Le Premier ministre, Léo Tindemans, rédacteur en chef occasionnel de Radio-Luxembourg, affirme : « La Belgique est faite, il faut peut-être faire des Belges ! » Ce n'est pas un appel à la démographie, mais le vœu de voir ses compatriotes s'élever au-dessus des contingences pour se montrer capables d'envisager l'avenir de l'État tout entier. Le Premier ministre a tenu des propos plus désabusés que le roi, qui a également invité « la Belgique à entrer dans l'avenir avec sérénité, avec courage, avec confiance ».

Restrictions

En attendant de pouvoir répondre au vœu du roi Baudouin, le pays est entré dans une période d'austérité. De « sobriété », corrige le gouvernement (par souci psychologique sans doute). D'« économies », dirait-on plus justement. Il s'agit avant tout de limiter les dépenses du budget de 1976 qui s'élève à 719,5 milliards de francs belges, auxquels s'ajoutent 35 milliards de crédits supplémentaires. Ces chiffres tiennent compte de plus de 23 milliards d'économies faites dans les budgets des différents ministères. La sévérité est telle que les administrations et les entreprises publiques deviennent financièrement responsables, autrement dit qu'elles doivent présenter leurs comptes en équilibre ! Un déficit éventuel devrait être comblé par un recours à l'emprunt ou, mieux, par de nouvelles économies.

Le gouvernement est fort de son propre exemple pour pouvoir imposer une telle règle. Pourtant il n'a pas pu éviter d'augmenter de un franc le prix du paquet de cigarettes et de 2 % la surtaxe sur les assurances automobiles, dont le produit est destiné à l'Institut national d'assurance maladie-invalidité.

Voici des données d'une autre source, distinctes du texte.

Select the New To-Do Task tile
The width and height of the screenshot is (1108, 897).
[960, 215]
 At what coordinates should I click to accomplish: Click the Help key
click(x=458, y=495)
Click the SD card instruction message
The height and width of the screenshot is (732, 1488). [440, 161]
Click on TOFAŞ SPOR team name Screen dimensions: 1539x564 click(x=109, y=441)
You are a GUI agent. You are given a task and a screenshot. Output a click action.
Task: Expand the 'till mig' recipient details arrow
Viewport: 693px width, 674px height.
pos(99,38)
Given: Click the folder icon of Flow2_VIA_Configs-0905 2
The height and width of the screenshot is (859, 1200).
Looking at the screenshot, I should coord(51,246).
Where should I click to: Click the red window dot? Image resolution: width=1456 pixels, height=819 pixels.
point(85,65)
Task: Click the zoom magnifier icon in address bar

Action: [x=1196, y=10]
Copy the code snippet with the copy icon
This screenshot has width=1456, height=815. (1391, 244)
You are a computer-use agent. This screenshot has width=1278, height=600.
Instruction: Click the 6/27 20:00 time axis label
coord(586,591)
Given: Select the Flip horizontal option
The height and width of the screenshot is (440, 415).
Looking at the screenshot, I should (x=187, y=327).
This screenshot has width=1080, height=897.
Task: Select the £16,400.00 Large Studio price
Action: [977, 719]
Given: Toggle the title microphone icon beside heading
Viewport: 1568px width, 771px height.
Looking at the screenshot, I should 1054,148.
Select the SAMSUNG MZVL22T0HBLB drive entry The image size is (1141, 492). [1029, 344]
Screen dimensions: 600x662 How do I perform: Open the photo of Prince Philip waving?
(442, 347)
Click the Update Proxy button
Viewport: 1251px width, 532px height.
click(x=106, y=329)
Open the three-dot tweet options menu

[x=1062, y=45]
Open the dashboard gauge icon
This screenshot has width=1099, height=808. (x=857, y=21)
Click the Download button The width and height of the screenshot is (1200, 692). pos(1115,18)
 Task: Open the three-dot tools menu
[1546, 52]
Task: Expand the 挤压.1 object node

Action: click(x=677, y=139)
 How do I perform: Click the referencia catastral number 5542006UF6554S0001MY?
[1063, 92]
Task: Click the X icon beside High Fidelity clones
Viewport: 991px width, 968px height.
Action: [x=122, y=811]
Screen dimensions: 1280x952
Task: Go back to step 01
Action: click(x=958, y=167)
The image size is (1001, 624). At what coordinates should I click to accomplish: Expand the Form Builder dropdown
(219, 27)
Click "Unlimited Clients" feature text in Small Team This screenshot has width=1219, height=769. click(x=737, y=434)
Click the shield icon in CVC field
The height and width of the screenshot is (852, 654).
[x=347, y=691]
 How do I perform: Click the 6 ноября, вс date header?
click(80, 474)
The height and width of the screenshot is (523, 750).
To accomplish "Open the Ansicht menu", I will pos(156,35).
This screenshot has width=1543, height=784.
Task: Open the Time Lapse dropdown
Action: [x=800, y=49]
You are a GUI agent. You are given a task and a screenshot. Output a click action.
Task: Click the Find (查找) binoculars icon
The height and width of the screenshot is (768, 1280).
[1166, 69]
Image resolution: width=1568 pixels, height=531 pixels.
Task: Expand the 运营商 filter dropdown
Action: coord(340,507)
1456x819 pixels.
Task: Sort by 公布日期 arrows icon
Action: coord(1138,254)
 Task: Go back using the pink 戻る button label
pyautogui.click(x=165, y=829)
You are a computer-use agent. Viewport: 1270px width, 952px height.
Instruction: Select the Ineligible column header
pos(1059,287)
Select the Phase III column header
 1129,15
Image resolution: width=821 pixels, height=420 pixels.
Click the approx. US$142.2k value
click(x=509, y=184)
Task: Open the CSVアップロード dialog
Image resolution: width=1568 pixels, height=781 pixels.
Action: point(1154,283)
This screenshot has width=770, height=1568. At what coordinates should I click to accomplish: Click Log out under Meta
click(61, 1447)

On avait prêté au gouvernement l'intention de prendre des mesures d'économies dans le domaine des allocations sociales, notamment de décréter des réductions d'allocations familiales et de réclamer une participation financière accrue des patients aux frais médicaux. Devant l'opposition des grands syndicats et des groupes de pression sociaux, il a dû y renoncer. Par contre, un effort important sera fait pour lutter contre la fraude fiscale.

Une étude fait beaucoup de bruit. C'est celle d'une évaluation établie par le professeur Max Franck de l'université libre de Bruxelles. Sa dernière estimation chiffre la fraude globale à 120 milliards de francs belges pour 1976 (dont 113 milliards au moins de fraude fiscale proprement dite et plus de 5 milliards de sous-estimation des impôts sur les personnes physiques). Les chiffres du professeur Franck sont contestés par divers milieux ; ils sont accueillis avec réserve également par Fernand Herman, nouveau ministre des Affaires économiques (successeur d'André Oleffe, décédé en août 1975). Willy De Clercq, ministre des Finances, se souvient, lui, que les contrôles effectués sur les revenus de 1972 ont rapporté 13,2 milliards de francs belges pour les contributions directes et 3,8 milliards pour la TVA, secteur particulièrement propice à la fraude.

Fraudes

On découvre en juillet 1975 une escroquerie qui durait depuis trois ans : 110 millions de francs belges ont été détournés à l'aide de fausses factures d'exportation (la TVA payée sur les marchandises exportées est remboursée à l'exportateur). L'affaire fait scandale. En octobre, dans la région de Liège et d'Anvers, nouvelle affaire de factures fictives dans le secteur de la construction : l'État devait récupérer 500 millions de francs belges sur un total de 3 milliards de pertes pour le Trésor.

Le ministre des Finances envisage de moderniser la comptabilité de certaines professions libérales pour faciliter le contrôle des revenus réels. Les mutualités seront appelées à vérifier la concordance entre l'original et le duplicata des attestations de soins. L'administration envisage également la fusion en un seul document du reçu fiscal et de l'attestation de soins. Willy De Clercq annonce un contrôle plus sévère du paiement des redevances pour la radio-télévision, des rémunérations et honoraires payés par les associations sans but lucratif et de la comptabilité des sociétés multinationales. Des vérifications approfondies font apparaître 1,750 milliard de francs belges de revenus non déclarés dans le secteur pétrolier.